So I'm writing about the benefits of the head halter leash, also known by the brand names Halti and Gentle Leader. According to the ASPCA, head halters and no-pull harnesses are effective tools to stop your dog from pulling too much during walks. It’s helpful when a squirrel darts in front of us and I have to control her.

We originally bought a head halter leash for our dog Buster, an Australian Shepherd and Lab mix who was very leash reactive. A dog trainer recommended we get a Gentle Leader so that I could better control Buster when we walked. It was especially important at the time, because we lived in the mountains and would walk Buster on steep hills. I had to be able to feel that I could effectively control all 60 pounds of him if another dog approached us.

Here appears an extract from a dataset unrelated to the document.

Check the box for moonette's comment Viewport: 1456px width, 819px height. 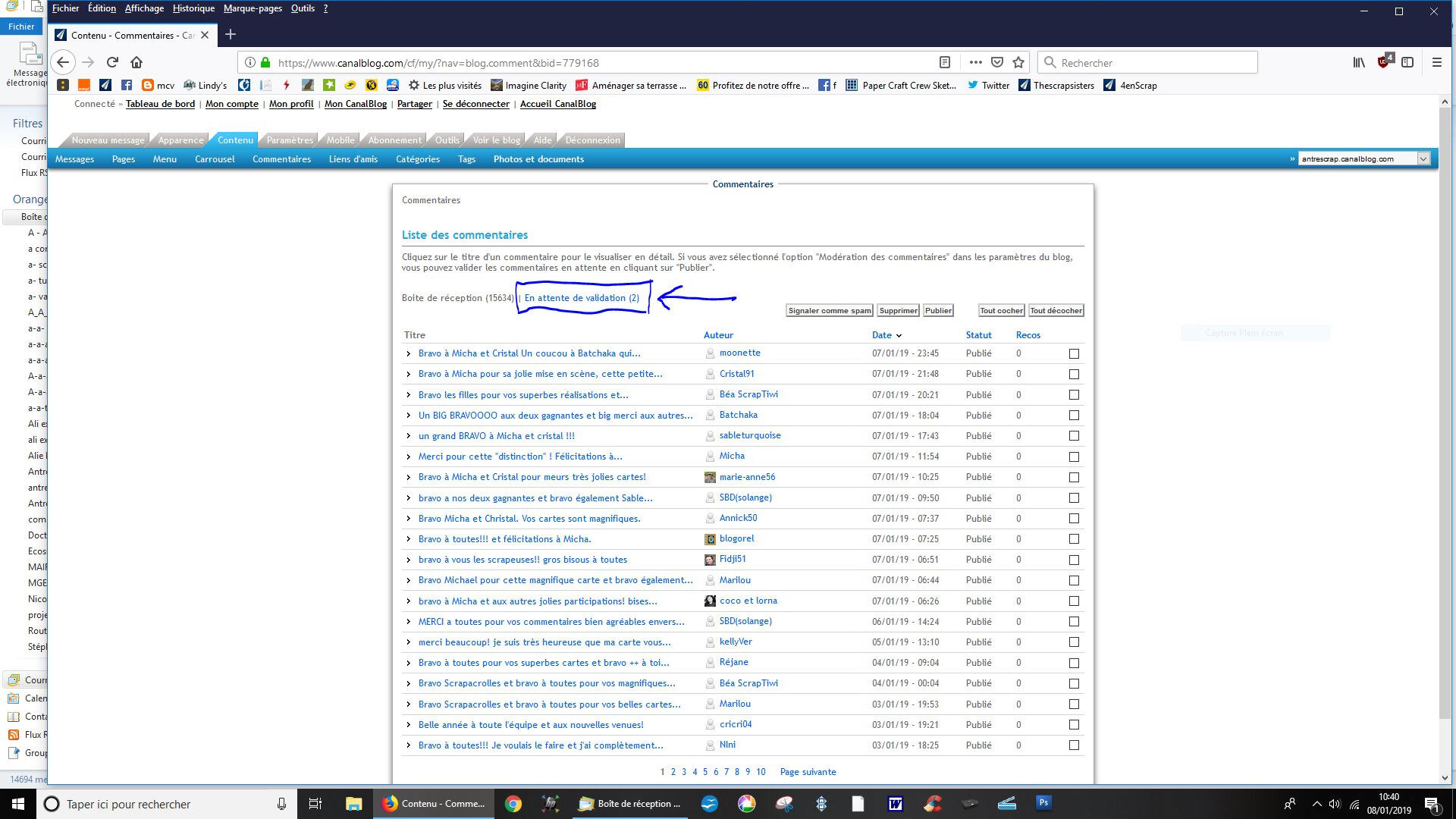[1074, 353]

A head halter has a strap that goes around the dog’s snout and another strap that goes around the neck, behind the ears. Both straps are adjustable, and fitting the halter properly is key to its being effective. The neck strap should be tight enough so that you can fit one finger between your dog’s neck and the strap. The leash clips onto the halter.

Best of all, it’s humane and painless. Your dog will feel pressure at the back of his neck when he pulls, and this sensation calms him. The trainer told me this feeling is similar to when a mother dog picks up her pup by the scruff of the neck. The sensation of the strap on your dog’s snout signals to your dog that you are in charge, which, in turn, relaxes your dog.

At first it was challenging for me to learn how to properly put on the Gentle Leader, but there were detailed directions and even an instructional video, and eventually I got the hang of it. You should also know that I am not the best at following procedures, so you may not have this problem. Patience is key.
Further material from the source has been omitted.